If you're an 'average' farmer in Ireland you probably do not interact with the Roman empire directly but you probably experience it through the people above you on the social ladder.
Even before the Claudian conquest of Britain in AD 43 Roman objects and "fashions" are making their way into Ireland, the most archaeologically visible facet of this is in a surge in the deposition of personal ornament such as beads and brooches from around 100 BC to AD 100. The brooches in particular are a markedly different way of fastening clothing; previously, it was metal dress-pins that would have served this purpose (simple bone pins would have sufficed for you, farm-hand). These are mostly Romano-British types, such as bow and plate brooches, showing that Britain was, perhaps unsurprisingly, the main contact point between Ireland and the Empire. Interestingly, brooches were rather popular on the continent well before this point in time, whereas Ireland, though importing other items from the continent, such as torcs, import essentially no dress fasteners until the 1st century BC, instead, the local dress pin is paramount. Glass beads survive very well archaeologically and we see them in burials as well as loose in excavations, the largest group of Roman type beads in Ireland are Faience (a sort of glass paste) melon beads. Beads were strung singly or in groups and are very colourful, with light blue being a very common colour.
The conquest of Wales finished up in about AD 77 and it should come as no surprise that the earliest Roman coin found at Drumanagh (a site on the Dublin coast with a large amount of Roman material) is from AD 84. The site was looted by people illegally metal-detecting, which removed the material from context (and obviously was biased towards metal objects) but recovered a large amount of roman coins, as well as various brooches, both of local and Roman types, and a local-type horse-bit. The site is generally interpreted as a trade-post similar to Hengistbury head on the South coast of Britain, which was a focus for Roman objects coming into the island before the invasion.
You would also probably have run in to some people from outside Ireland. Particularly on the East coast of Ireland, there are several burials in Roman style, such as Stoneyford in Kilkenny, which consisted of cremated remains in a glass container, and the Bray Head burial, which were found in the 19th century and are now lost, however, contemporary accounts indicate they had a Roman coin in the area of the face. This indicates not only the presence of people who were considered to be in need of this sort of funerary treatment, but also the presence of people who *knew how to perform the treatment*.
So, as a farmer, you probably weren't moseying back and forth to Britain like traders and elites, but you would have seen and heard the news about what was going on across the sea (Wales is visible from Ireland's east coast mountains on clear days, we are very close).
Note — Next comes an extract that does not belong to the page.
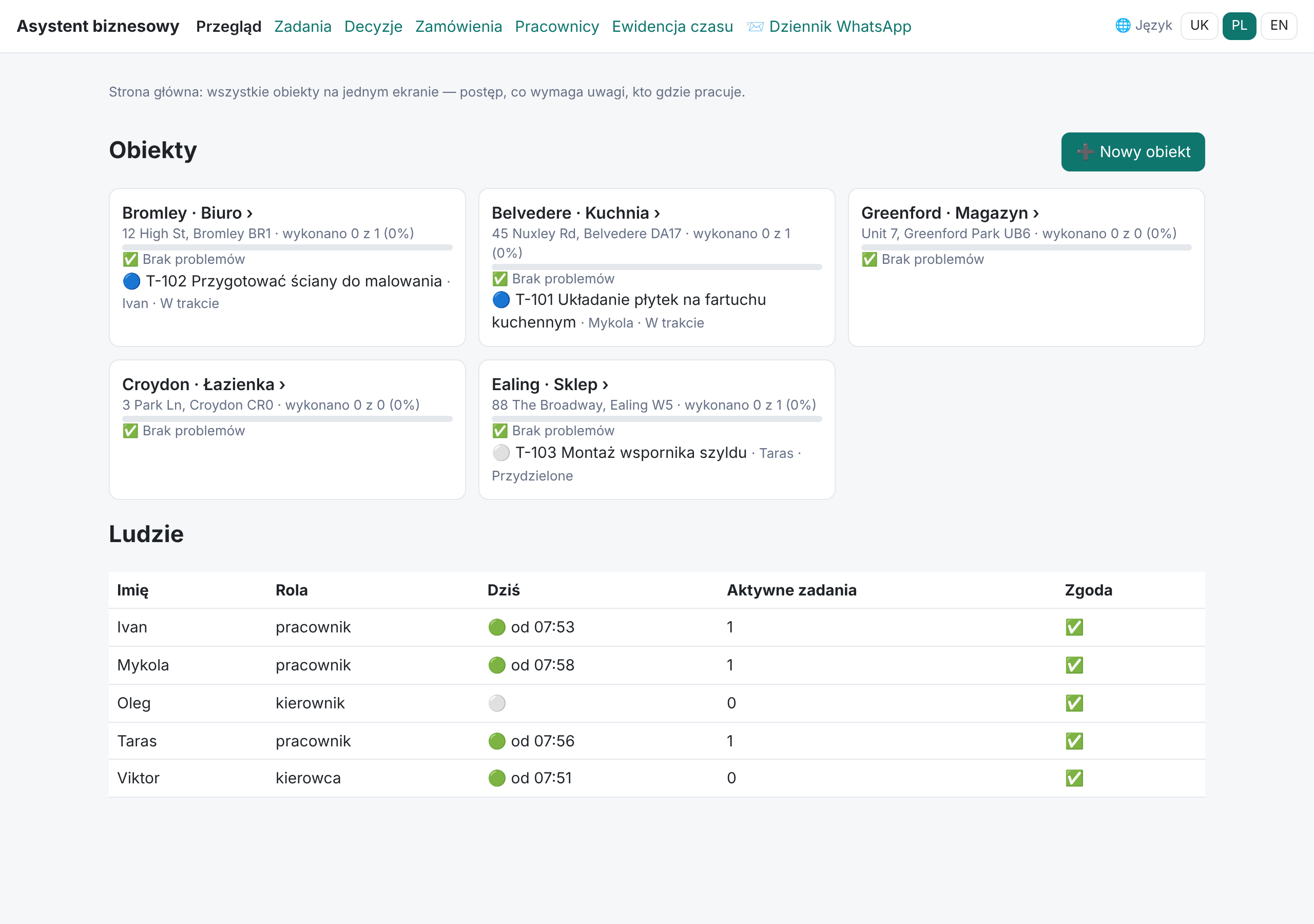Switch language to PL
The image size is (1314, 924).
1239,26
You would probably know that a massive military force had conquered most of the island, and that this force was controlled from somewhere else, whether you knew exactly where Rome was is not important. What was important was that they were the new "in crowd" in town, and that all the cool kids (the Irish élite) were displaying their power through the use of objects connected to this power, it being the greatest power in town.